The conclusion has to be that the underperformance and strategy of the company is the responsibility of the senior management and board and it is here the company is significantly lacking. Rakon is managed as a family company. Three of the six directors on the board are part of the Robinson family, with two of them being executive directors. The board needs more independent and non-executive directors. The company is notoriously bad at predicting its future and constantly disappoints investors with aggressive guidance that it fails to achieve. The company’s management credibility is rapidly disappearing as investors feel disappointed and misled.

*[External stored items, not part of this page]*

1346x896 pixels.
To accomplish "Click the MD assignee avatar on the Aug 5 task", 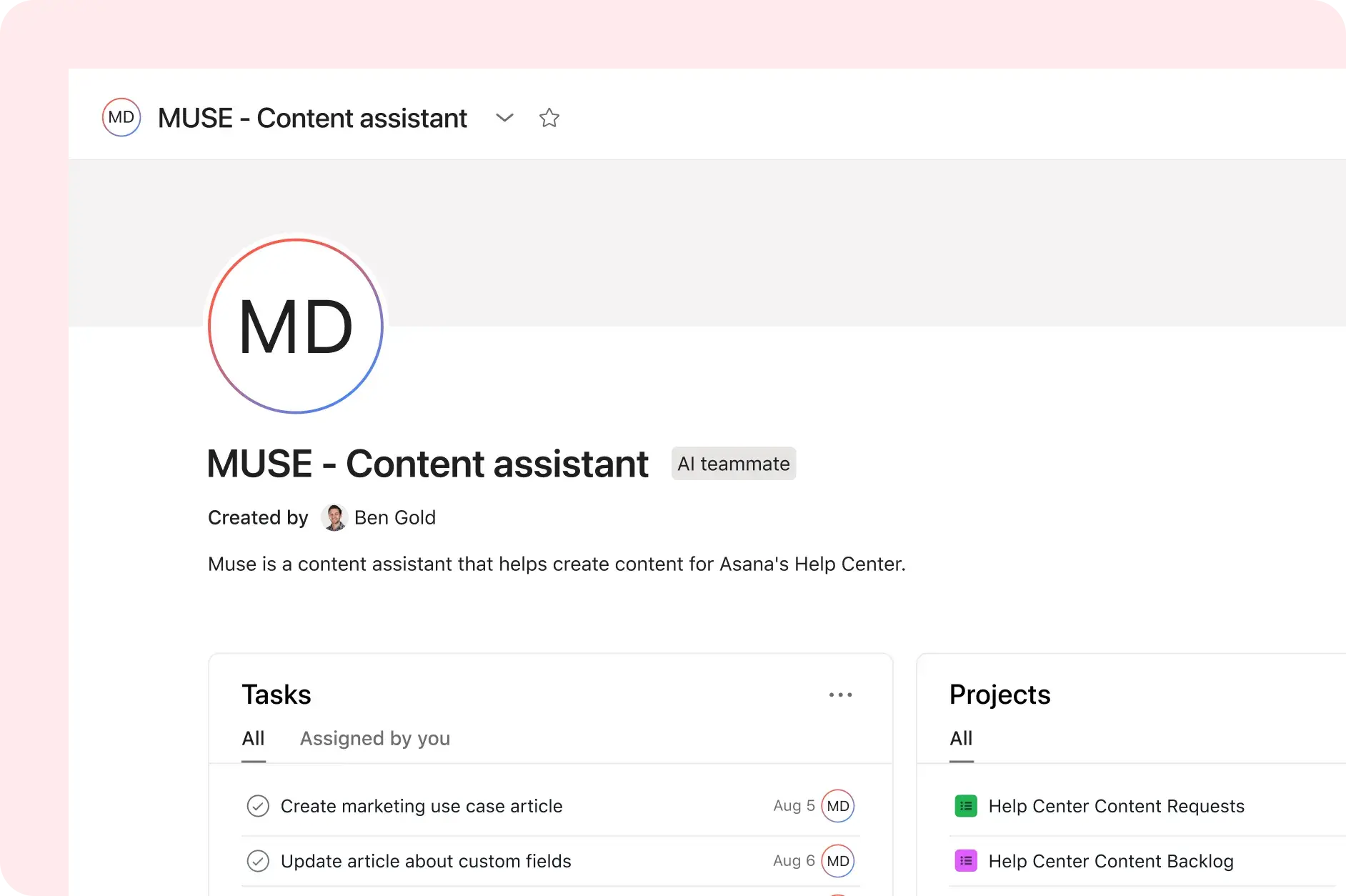I will tap(837, 805).
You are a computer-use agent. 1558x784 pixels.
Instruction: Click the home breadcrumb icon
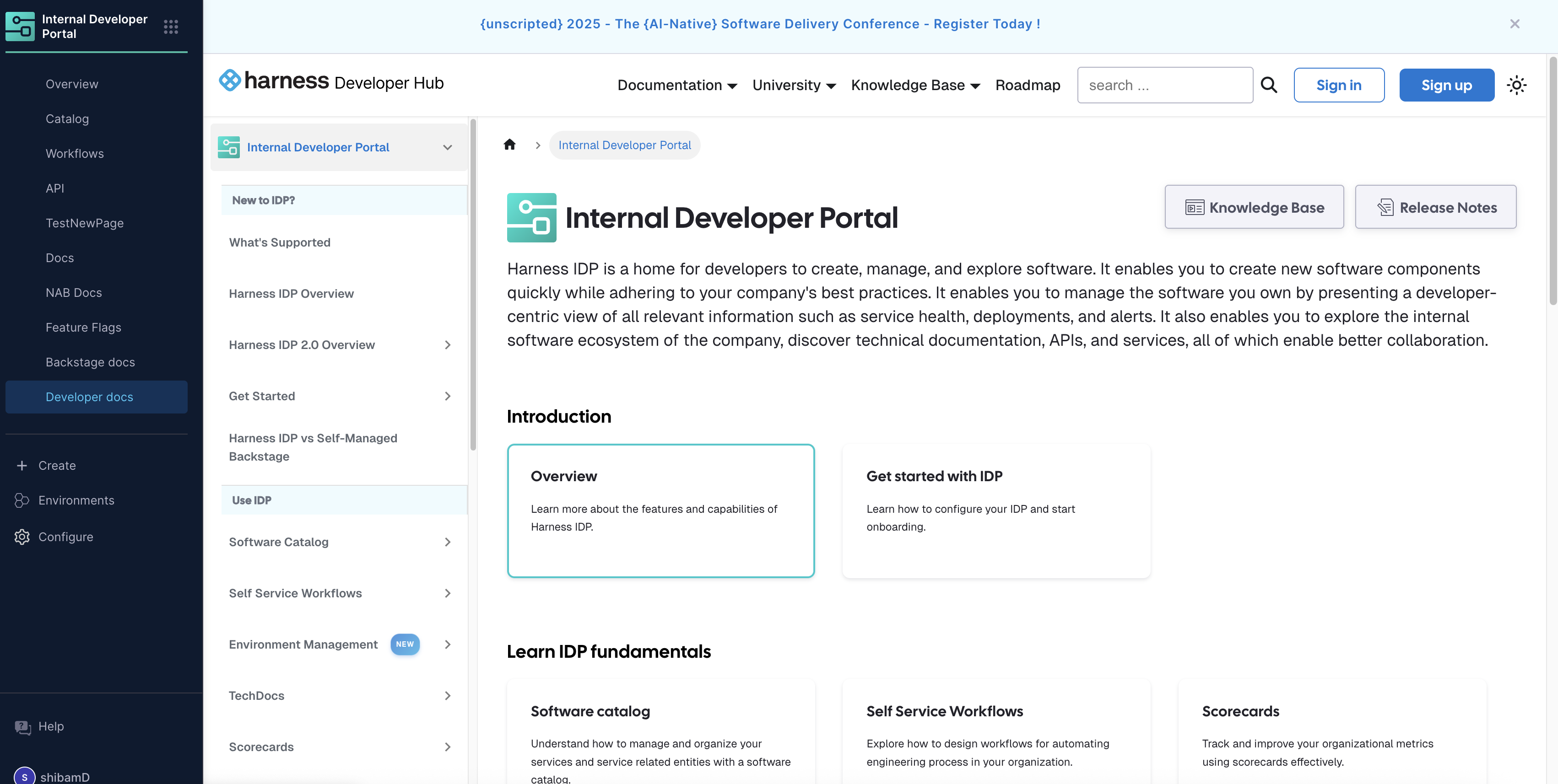coord(509,145)
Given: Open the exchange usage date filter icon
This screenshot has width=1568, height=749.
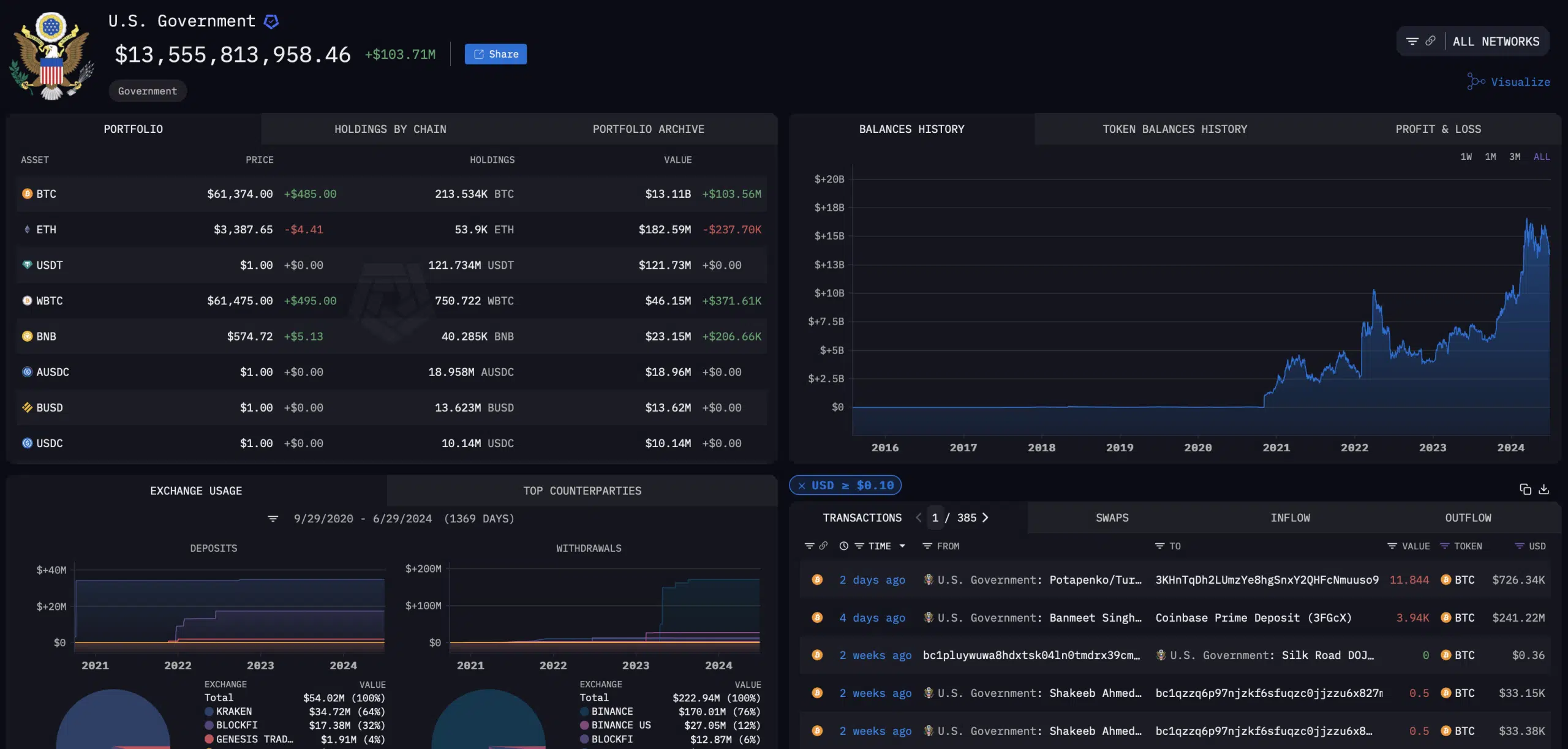Looking at the screenshot, I should click(273, 519).
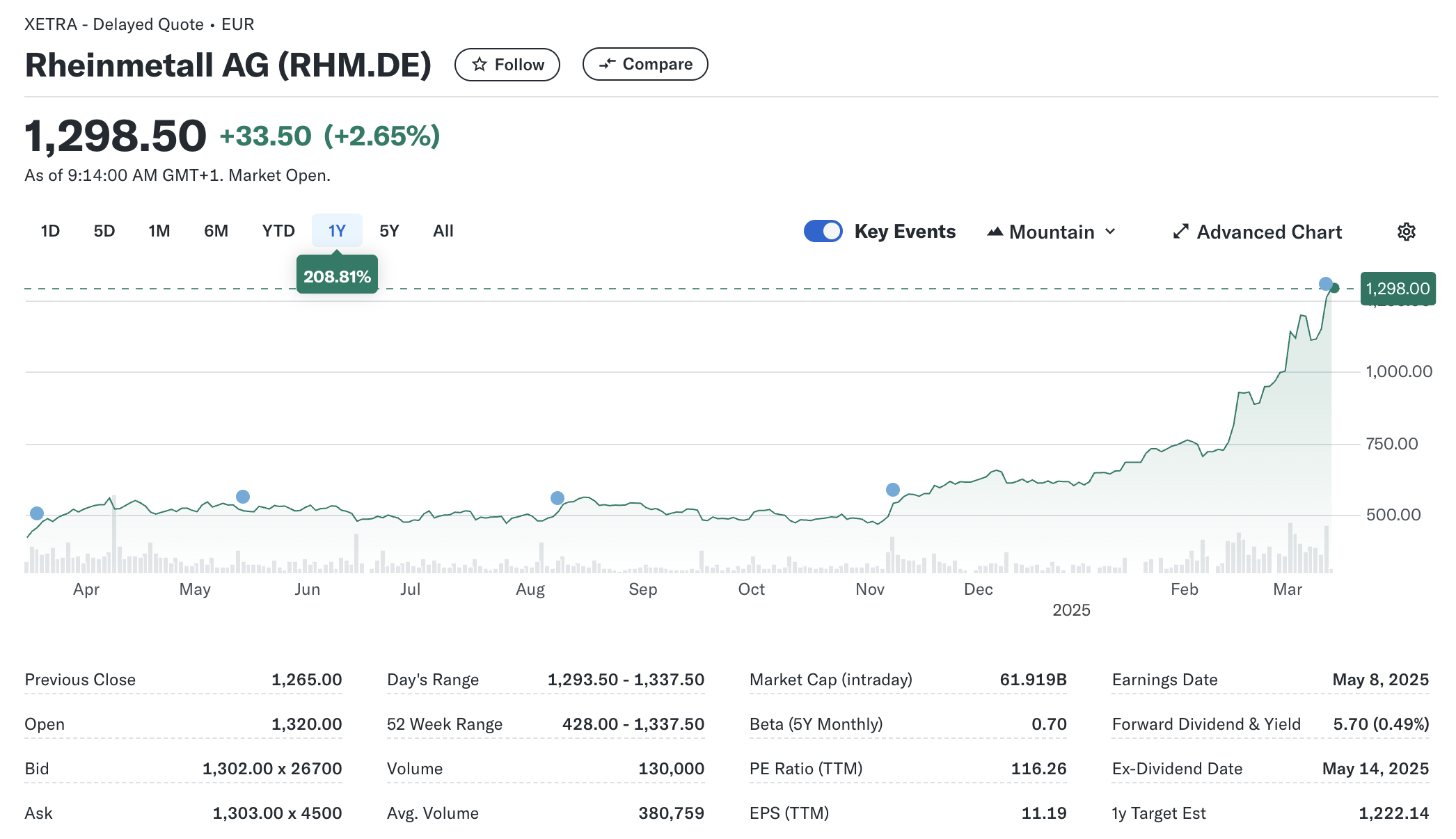Select the 1D time range tab
Screen dimensions: 1456x839
(x=50, y=231)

If it was simply a case of a surprisingly strong NZ dollar then deeper board and management expertise would have led to better currency management.
Rakons first half FY 2012 earnings release, for the six months to 30th September, was a continuation of what shareholders have come to expect, a low quality disappointing delivery. There was no revenue growth, a 54% fall in earnings before interest tax, depreciation and amortisation and a net loss after tax. In addition, the company is facing a softening in demand, has net debt of $28m and negative operating cash flow. The company has maintained guidance, despite better foreign exchange cover, implying an overall downgrade to expectations. It will be difficult for the guidance to be achieved in the current environment and looks increasingly likely Rakon will need to raise additional capital and restructure its operations in the future.
Should the current performance of the company management and board continue, it is unlikely Rakon will remain part of the NZ50 Index for much longer. It is time for Rakon to come clean, change management, refresh the board and rebased expectations. Only then may investor’s scepticism abate.